In Mexico, millions of Roman Catholics are eagerly awaiting Tuesday's scheduled arrival of Pope John Paul II. During his visit, the pontiff will elevate to sainthood an indigenous Indian who is believed to have seen a vision of the Virgin Mary in the 1500s. The canonization has special significance for Mexico's populace, the vast majority of whom have Indian blood.
A carnival-like atmosphere prevails outside the Basilica of Guadalupe in Mexico City, where a dance troupe dressed in Aztec ceremonial garb performs in the mid-day heat. Inside the basilica, a standing room-only crowd attends a special mass looking forward to Pope John Paul II's arrival in Mexico.
It is here that the Pope will canonize Juan Diego, an Indian who is believed to have played a critical role in furthering Catholicism among Mexico's indigenous people in the 1500s. The Virgin Mary, bearing native Indian features, is said to have appeared to Juan Diego and ordered him to build a church. When Juan Diego went to speak with a Spanish bishop, an image of Mary, known as the Virgin of Guadalupe, Mexico's patron saint, is said to have appeared miraculously on his cloak.
Sitting on the steps outside the basilica, Enrique Lopez says he is thrilled by the church's decision to recognize an indigenous Indian. He said, "The canonization is very important for us, for our image as Mexicans and that of our land - and it makes us happy."
Cipatec Patl echoes the sentiment. Mr. Patl said, "The canonization is a matter of national pride in that, unfortunately, discrimination has led us to undervalue our indigenous people. And so, with the canonization of Juan Diego, the spirit of the indigenous population will be re-awakened."

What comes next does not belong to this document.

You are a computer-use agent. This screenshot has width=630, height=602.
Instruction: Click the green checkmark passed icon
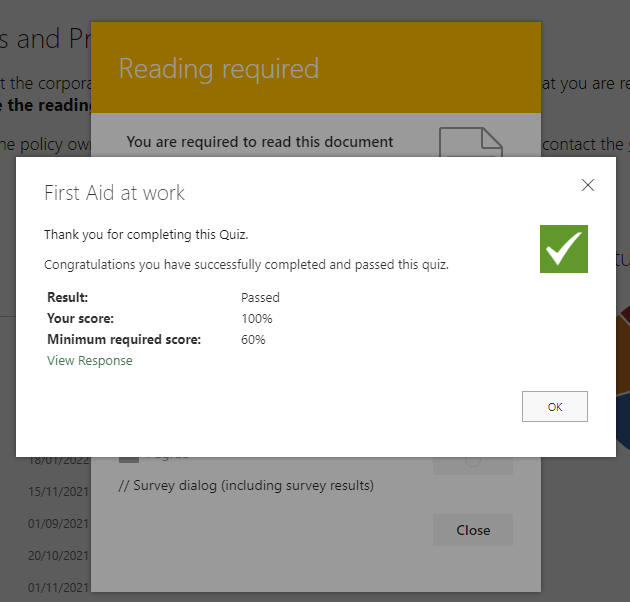click(563, 248)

Jose Quintana, a priest who made a pilgrimage to Mexico City from the northern state of Durango, says to honor Juan Diego is to honor all Christians of humble origins in the Americas. Father Quintana said, "After 500 years, justice is being done to [Mexico's] humble people who, without reservation, converted to Christianity. The canonization is an act of justice, love and hope."
Yet not everyone believes in the story of Juan Diego. Historians say there is virtually no evidence that he ever existed. They point out that the earliest reference to Juan Diego appears in the writings of a 17th century priest - more than 100 years after Juan Diego is said to have had his vision. Cynics theorize that the figure of Juan Diego was created by the Spanish to aid in the conversion of native Indians to Catholicism.
Questioning Juan Diego's existence is a touchy subject in Mexico, since it casts doubt on the Virgin of Guadalupe, one of Mexico's most-enduring and omnipresent symbols. Father Jose Quintana said, for him, belief in Juan Diego is a matter of faith.
Father Quintana said he has never questioned the existence of Juan Diego. But he adds, if everything were clear and obvious, there would be no need for faith. Father Quintana said, "We are all called to live by our faith, according to God's plan."
Pope John Paul's visit to Mexico comes at a time when many Protestant Christian sects are attracting converts from the ranks of the Catholic faithful in Mexico and elsewhere in Latin America. In Mexico's southern state of Chiapas, for example, a scant majority of the indigenous population is now Protestant.
Cristina Cabello de Martinez, a Mexico researcher at the University of Texas, said the canonization of Juan Diego can be seen as an overture by the Pope to those who have strayed from Catholicism. She said, "His calling into sainthood brings more people back into the [Catholic] church. If they have wandered off or felt that the church has not listened to their needs, they now feel more of a sense of belonging. [They can say] 'We do have saints that are very much like us, that lived where we live.'"
Indigenous people are to be given priority for entrance to the basilica for Wednesday's canonization. Others will be able to view the ceremony on giant screens outside the basilica and throughout the surrounding neighborhood.